Seria muito ruim e constrangedor prum cara como eu, a esta altura da vida, ter de cometer homicídio triplamente qualificado. Ou o que quer que seja.
Não estou defendendo aqui a burrice nem a ignorância. Estou querendo explicar que podemos ver belezas em absurdos, nas mentiras e nas farsas. Podemos nos deixar levar por uma lenda, respeitá-la pela carga cultural nela contida, por sua beleza. O que falar dos índios e suas histórias, por exemplo?
Quero um mundo mais bacana.
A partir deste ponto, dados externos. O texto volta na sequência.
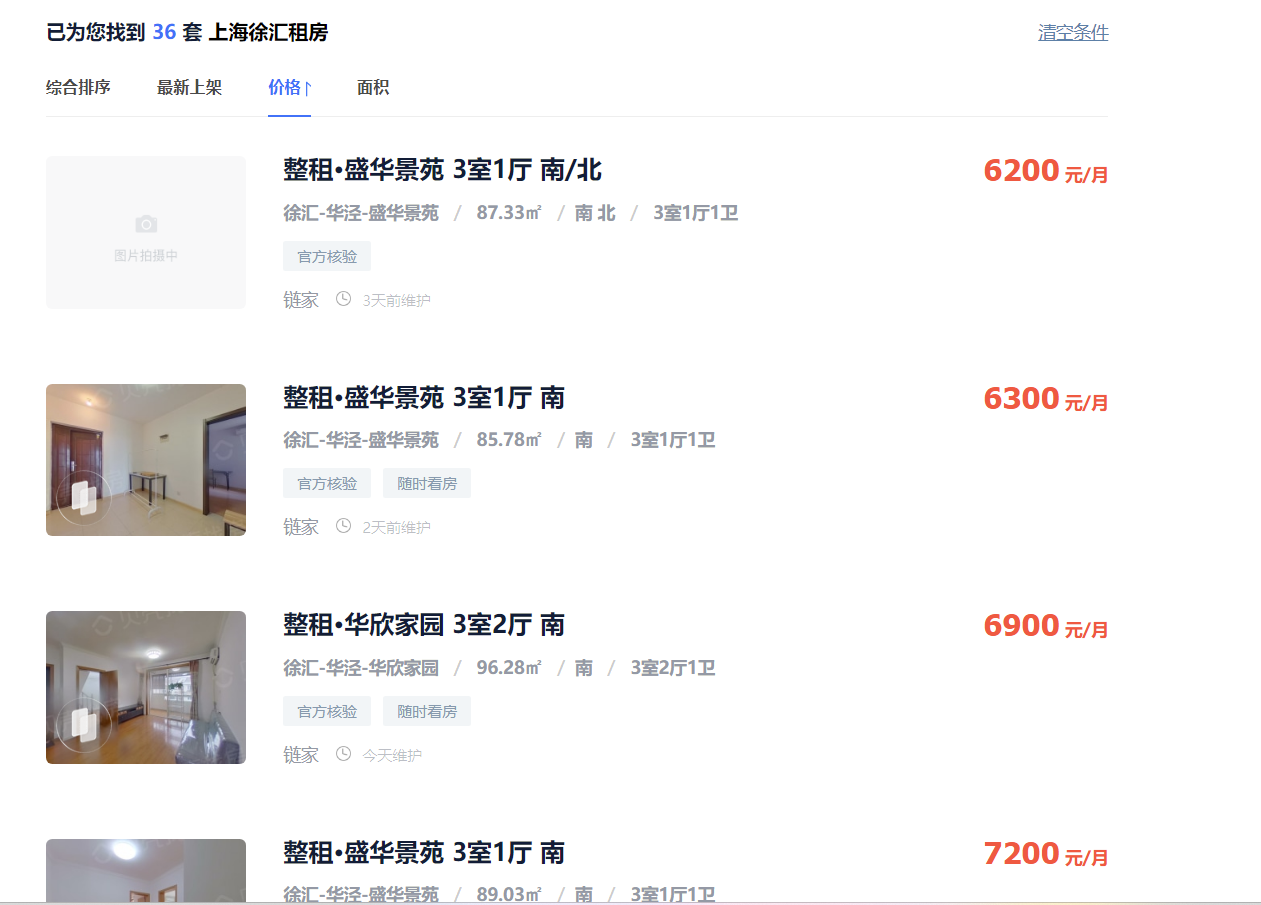
Task: Click the camera placeholder icon in first listing
Action: tap(146, 224)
Onde eu possa compor uns rocks rurais e, quem sabe, cultivar um bigode bacana tal qual o do Belchior, ou do Nietzsche – também queria ter toda a coleção dos discos do Jethro Tull; mas isso seria desejar um mundo perfeito demais. Estou afim de viver num lugar onde as mentiras que nos trucidam sejam esclarecidas. E as belas sejam mantidas, estimuladas. Mesmo que saibamos que não são coisas reais.
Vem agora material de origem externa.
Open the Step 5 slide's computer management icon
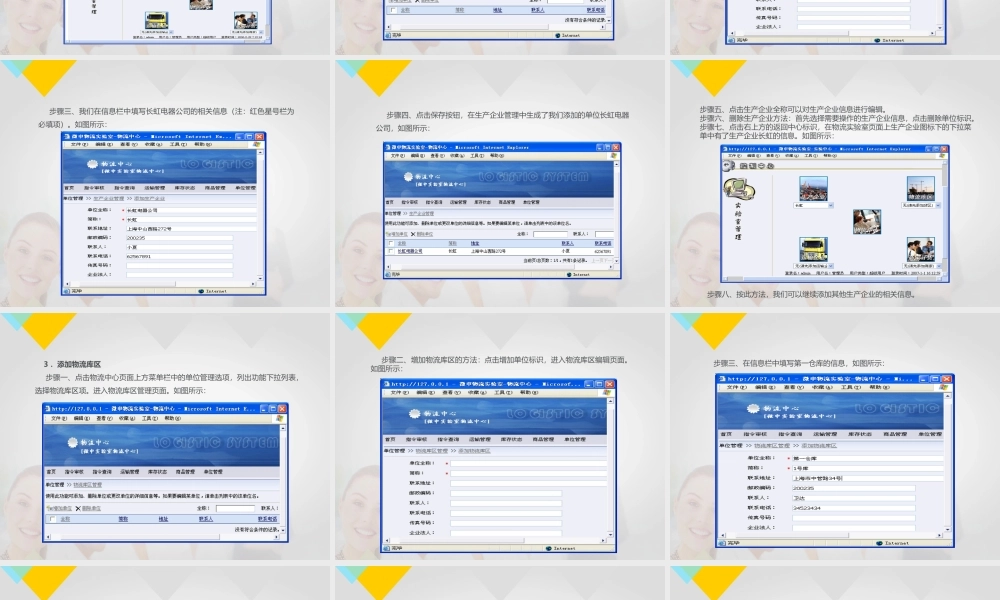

Quero crer que um rinoceronte possa deixar de comer com saudades. E que ele também possa sair ileso dum navio, num pequeno barco de madeira. Tendo ao fundo uma lua artificial. Navegando solene, num imenso e azul mar de plástico.
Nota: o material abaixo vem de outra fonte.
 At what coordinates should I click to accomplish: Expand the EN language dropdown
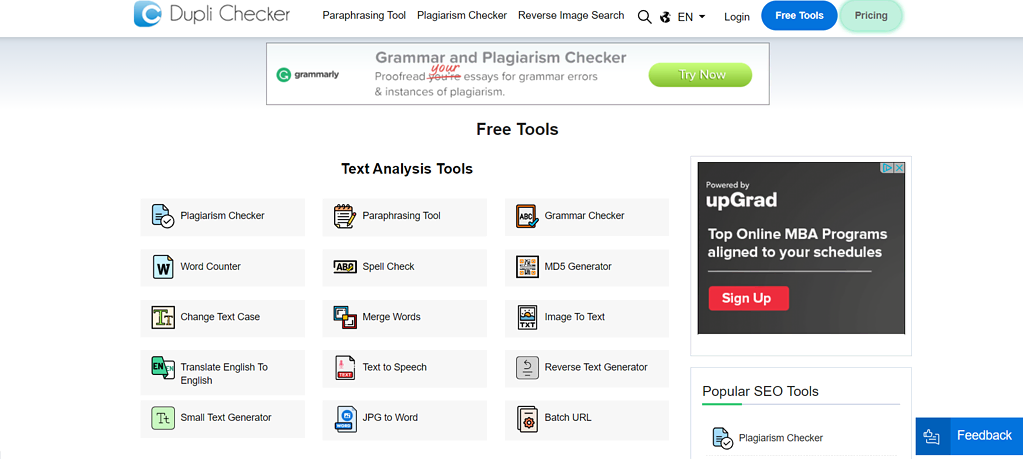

Bastante interessante o texto. Campbell e Mircea Eliade me revelaram que o mundo não existiria sem seus mitos. O mito não é só uma historinha de Trancoso mas traz codificado toda a história psiquica-emocional de um povo. Freud, por exemplo, mergulhou profundamente na mitologia grega no desenvolvimento da psicanálise, certamente porque sabia que toda nossa civilização ocidental é profundamente helênica. Assim, um rinoceronte que voa não é apenas uma imagem surrealista, mas talvez traga em si verdades intrinsecamente reais.O "Mister M" é uma personalidade desprezível e apoética justamente porque busca nos provar que no mundo não existem mistérios apenas ilusionismo.
ResponderExcluirjflávio
tem uma conversa que os mitos africanos (hoje representado pelos santos, no culto afro) vinheram antes dos gregos e de que os gregos se basearam nele. isso é verdade? no mais, creio em rinocerontes que amam. abçs
ResponderExcluirPois num parece coida do outro mundo, Gustavo ! Abri agora mesmo o site CRONÓPIOS que é fenomenal e encontrei um artigo do Antonio Cicero justamente sobre a questão da influência da mitologia africana na Grécia. Colei o artigo no blog !
ResponderExcluirAbraço,
jflávio
Gustavo,
ResponderExcluirUma experiência que tive sobre a "quebra" da fantasia foi quando trabalhei com a produção do filme "Corisco e Dadá" e depois fui pro cinema vê-lo. A gente não consegue se "distanciar" do aparato que montamos para "rodar" determinada sequência e o nosso olhar fica muito técnico. Fiquei querendo de volta o meu "sonho".